■ WORK TASK
Please produce an exact transcription of the lines from the one containing "Instruction: Switch to the 宠物技能 tab" through the last line of the entries, leaving out every picture.

■ DATA EXTRACT
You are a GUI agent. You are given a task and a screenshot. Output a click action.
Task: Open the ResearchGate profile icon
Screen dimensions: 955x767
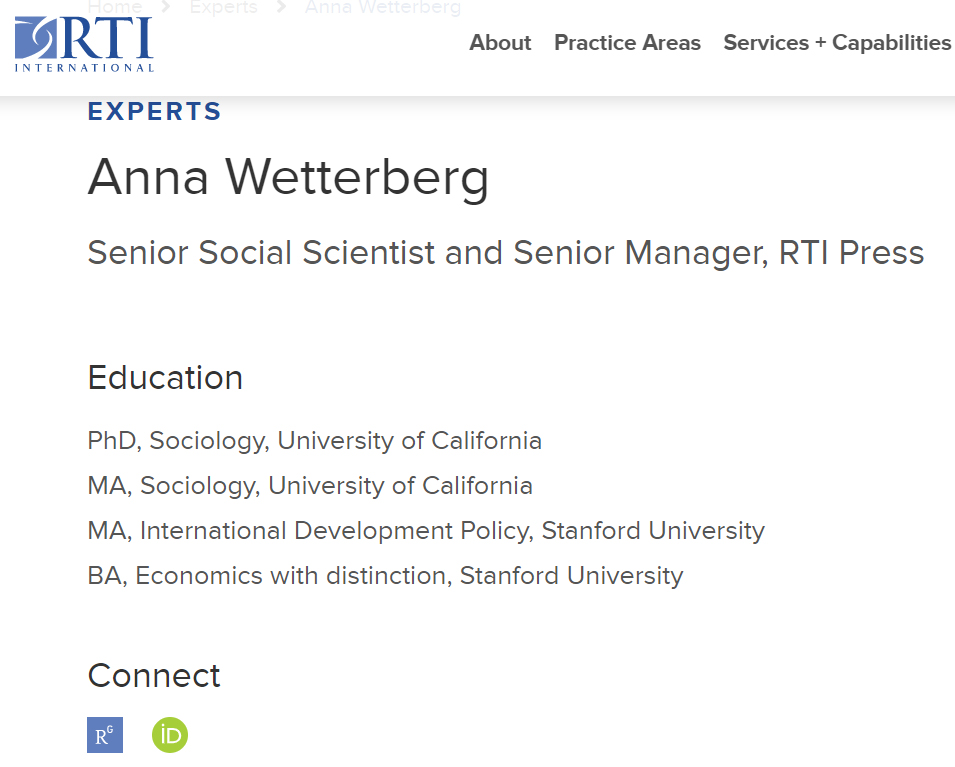coord(105,736)
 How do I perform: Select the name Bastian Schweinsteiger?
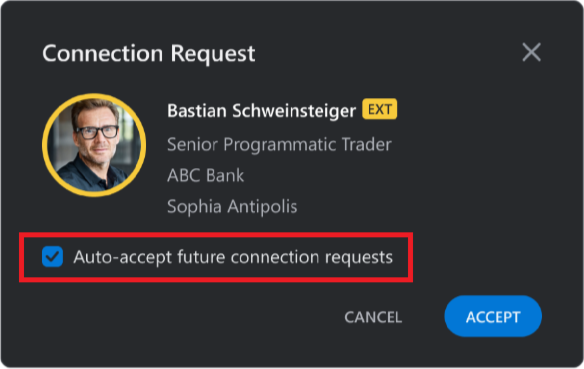tap(261, 111)
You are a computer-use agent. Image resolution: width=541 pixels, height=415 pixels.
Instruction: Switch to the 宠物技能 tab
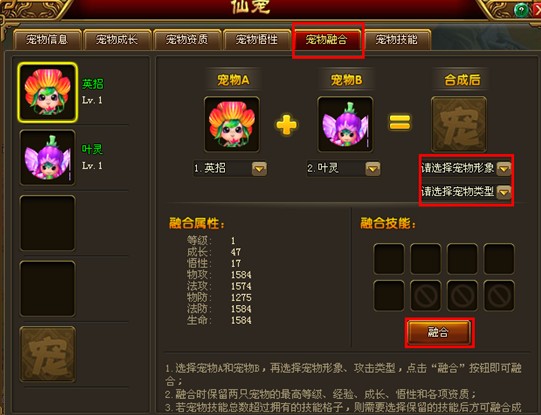(397, 40)
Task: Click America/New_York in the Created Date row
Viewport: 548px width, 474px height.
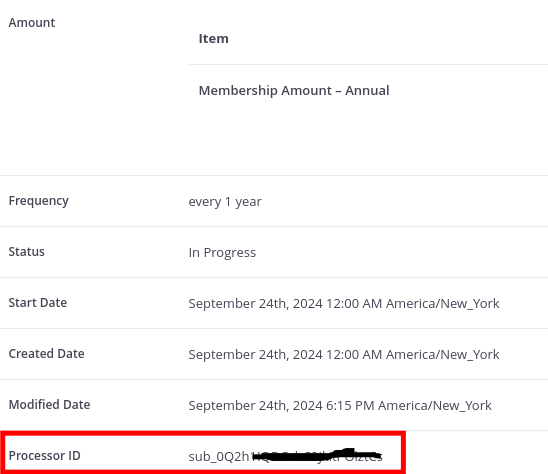Action: pyautogui.click(x=442, y=354)
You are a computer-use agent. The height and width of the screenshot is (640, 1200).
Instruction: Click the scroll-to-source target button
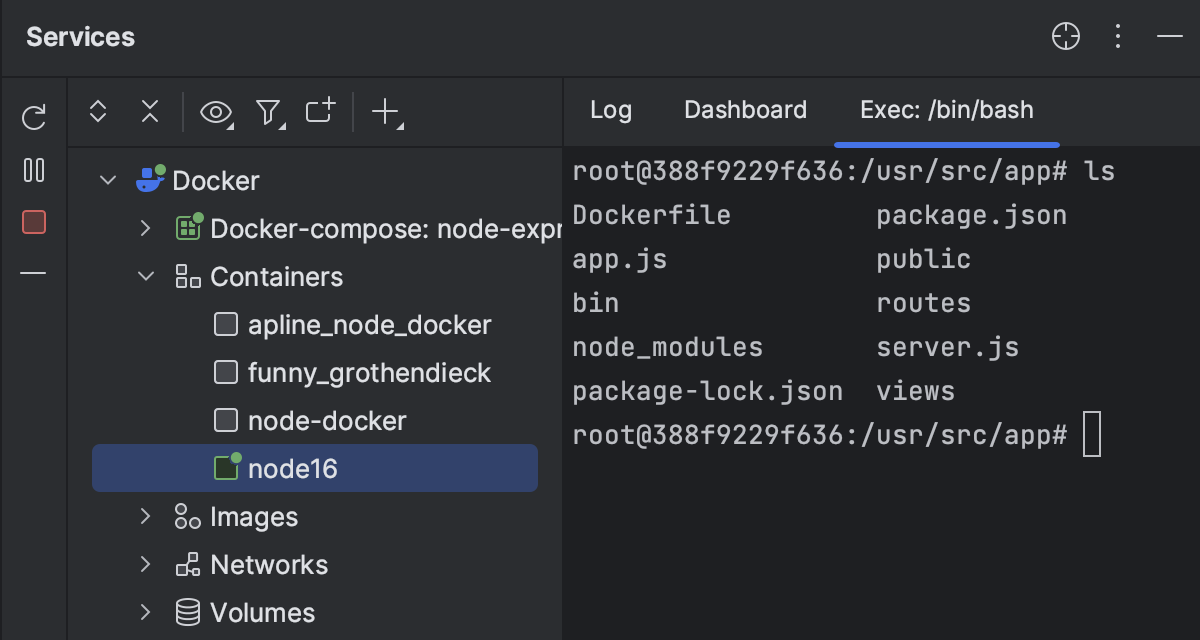click(1066, 36)
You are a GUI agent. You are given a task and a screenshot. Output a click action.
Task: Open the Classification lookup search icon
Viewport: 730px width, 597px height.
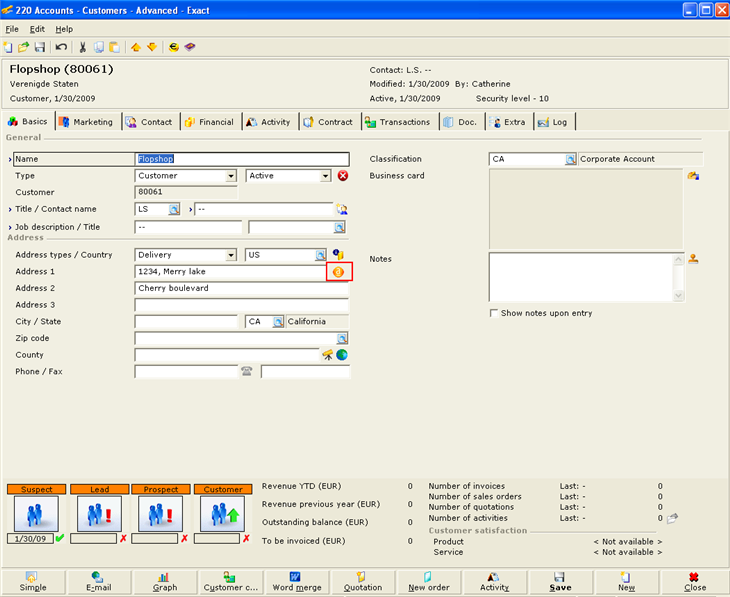point(570,159)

■ RESPONSE AREA
Instruction: Switch to the 宠物技能 tab
(397, 40)
Task: Click America/New_York in the Created Date row
Viewport: 548px width, 474px height.
Action: pyautogui.click(x=442, y=354)
You are a computer-use agent. The height and width of the screenshot is (640, 1200).
Instruction: Click the scroll-to-source target button
click(1066, 36)
You are a GUI agent. You are given a task and a screenshot. Output a click action.
Task: Open the Classification lookup search icon
Viewport: 730px width, 597px height.
point(570,159)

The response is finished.